* _Data for the task_
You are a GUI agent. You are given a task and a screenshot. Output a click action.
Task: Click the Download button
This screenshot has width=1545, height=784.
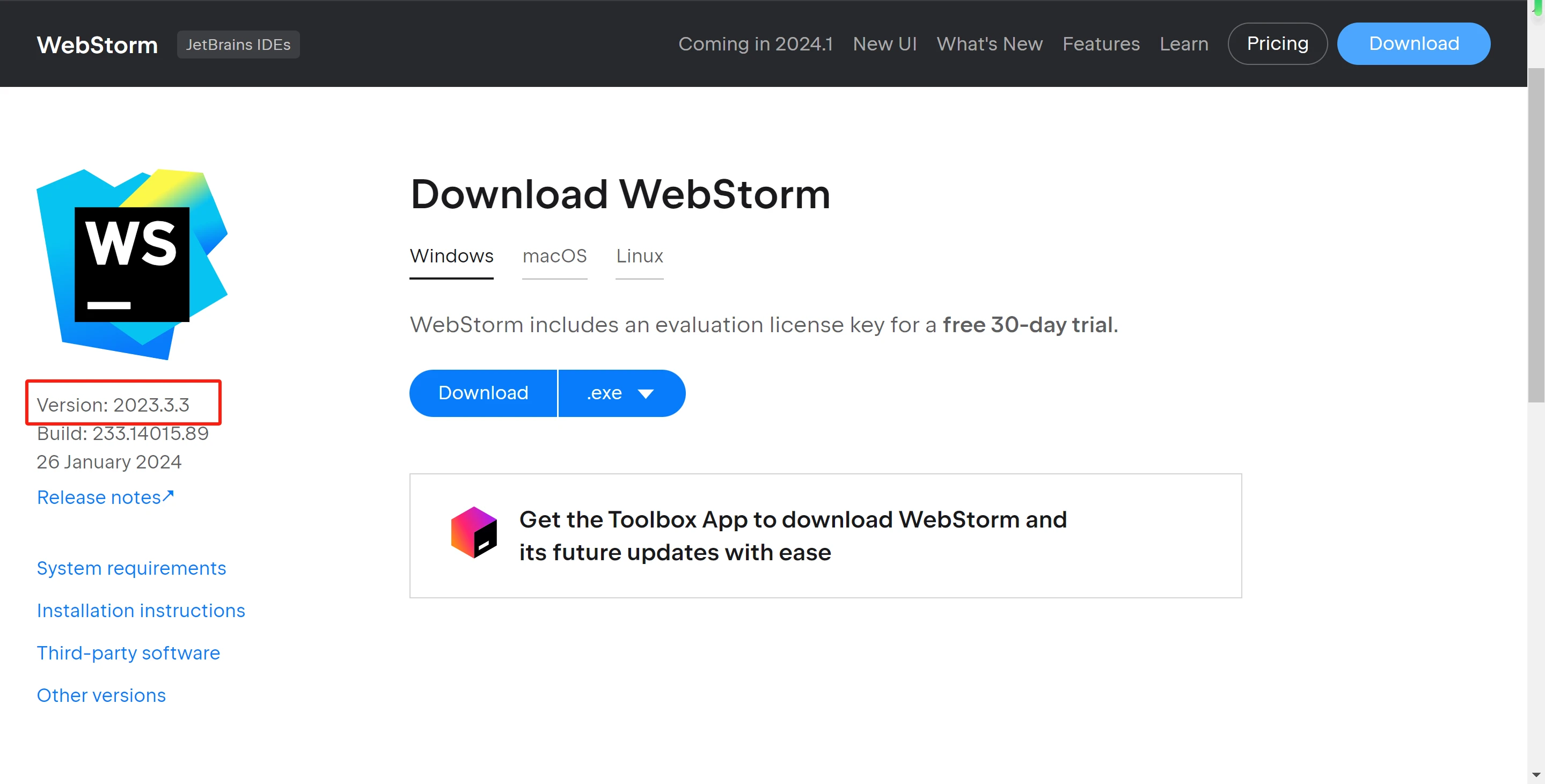point(483,392)
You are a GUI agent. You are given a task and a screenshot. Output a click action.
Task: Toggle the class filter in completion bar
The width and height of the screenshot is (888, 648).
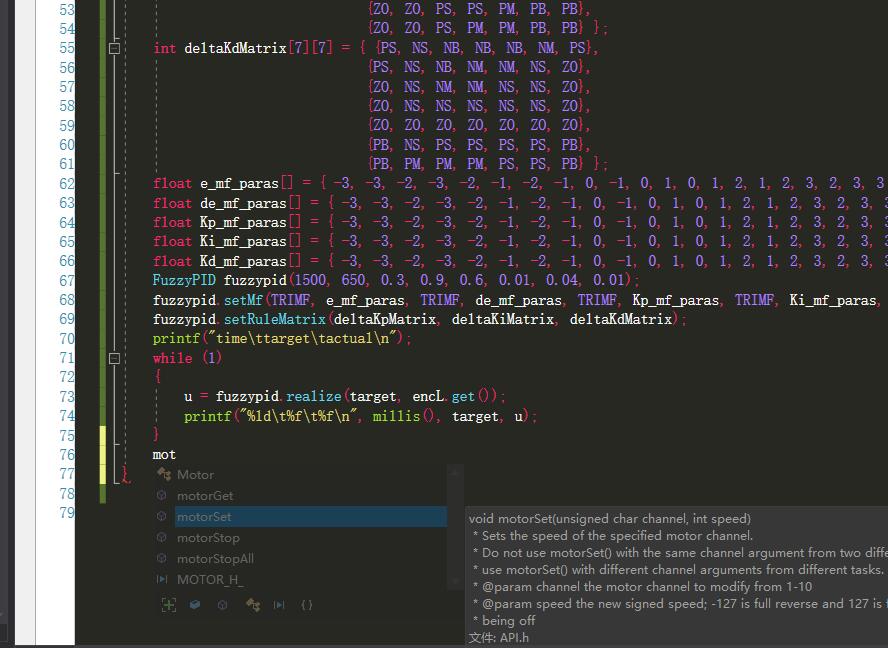(252, 605)
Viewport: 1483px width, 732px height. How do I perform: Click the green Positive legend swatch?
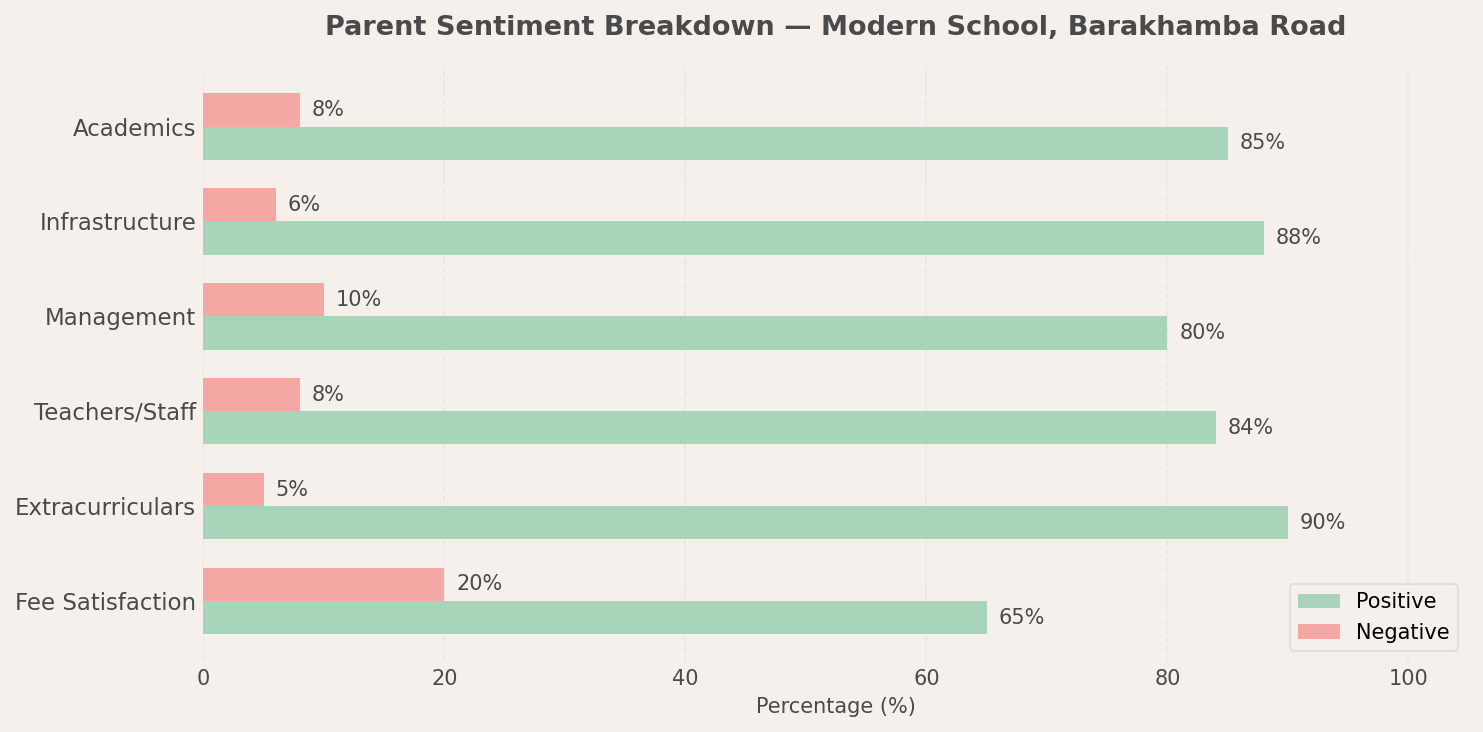tap(1319, 601)
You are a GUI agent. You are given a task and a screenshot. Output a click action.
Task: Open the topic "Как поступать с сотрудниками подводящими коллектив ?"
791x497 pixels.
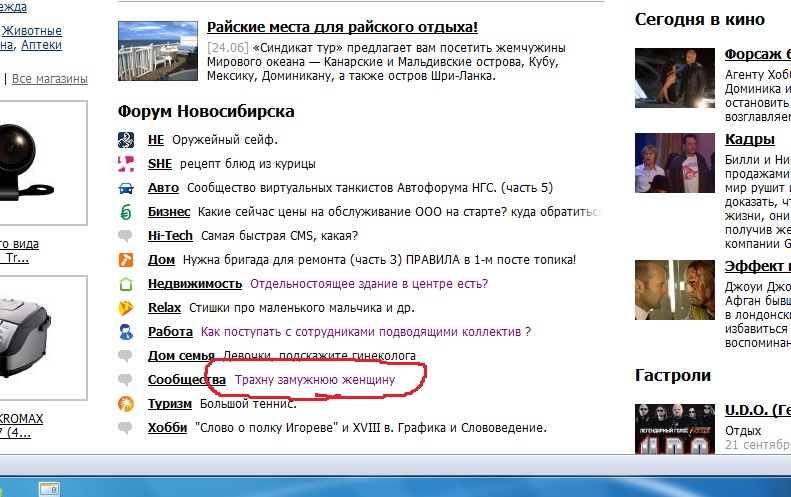click(365, 332)
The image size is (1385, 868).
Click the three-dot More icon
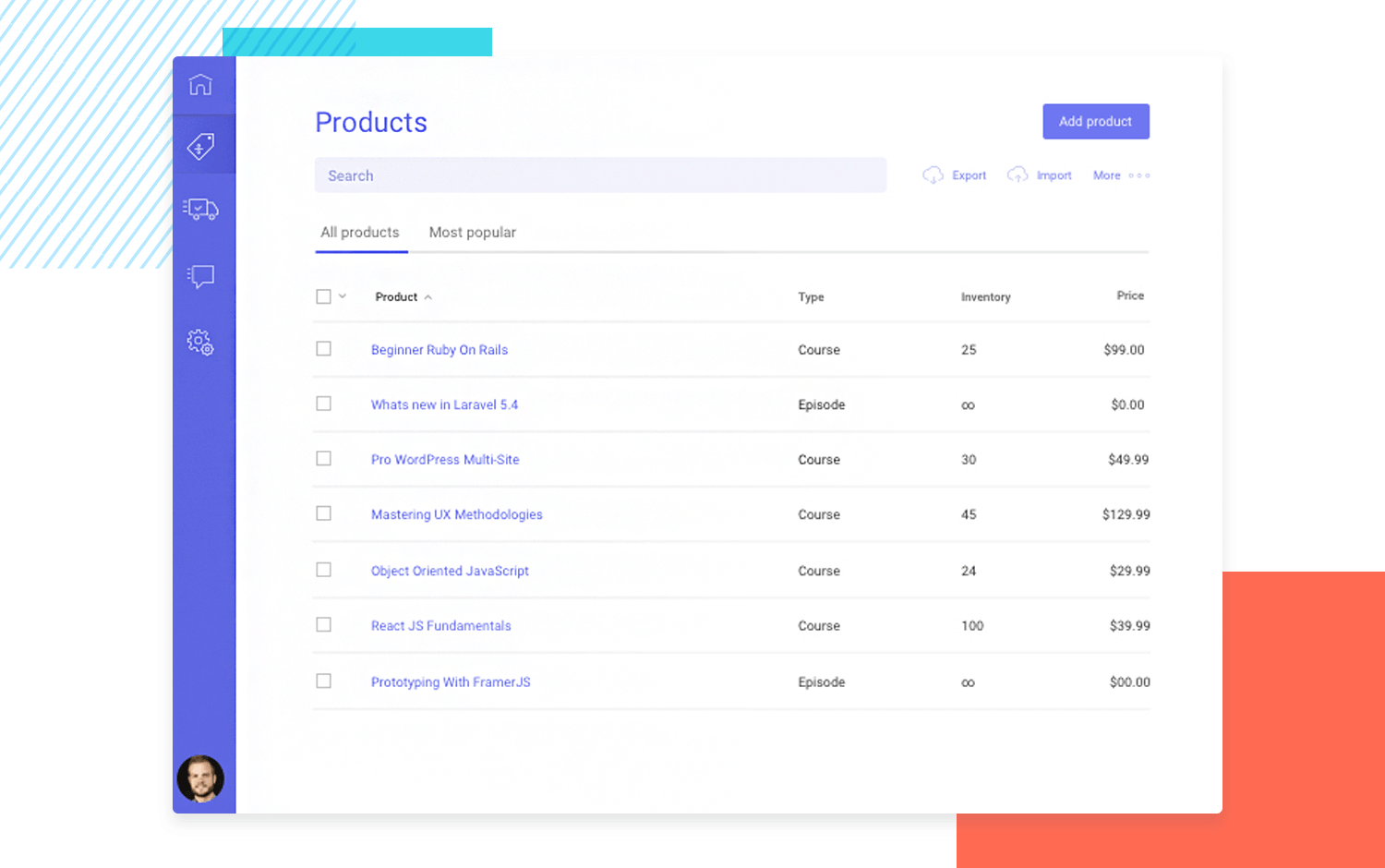tap(1139, 175)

* _Your task_
Rewrite the listing above with every "screenshot" changed to "screen image" and nothing else altered, leaving out the pictures.

* _Expected answer_
You are a GUI agent. You are given a task and a screen image. Output a click action.
Task: Click the Download button
This screen image has width=1545, height=784.
point(483,392)
You are a GUI agent. You are given a task and a screen image. Output a click action.
Task: Toggle the class filter in completion bar
The width and height of the screen image is (888, 648).
(252, 605)
Viewport: 1483px width, 732px height. How do I perform: Click the green Positive legend swatch?
tap(1319, 601)
You are a GUI agent. You are given a task and a screen image. Output a click action.
Task: Open the topic "Как поступать с сотрудниками подводящими коллектив ?"
791x497 pixels.
click(365, 332)
The image size is (1385, 868).
Click the three-dot More icon
tap(1139, 175)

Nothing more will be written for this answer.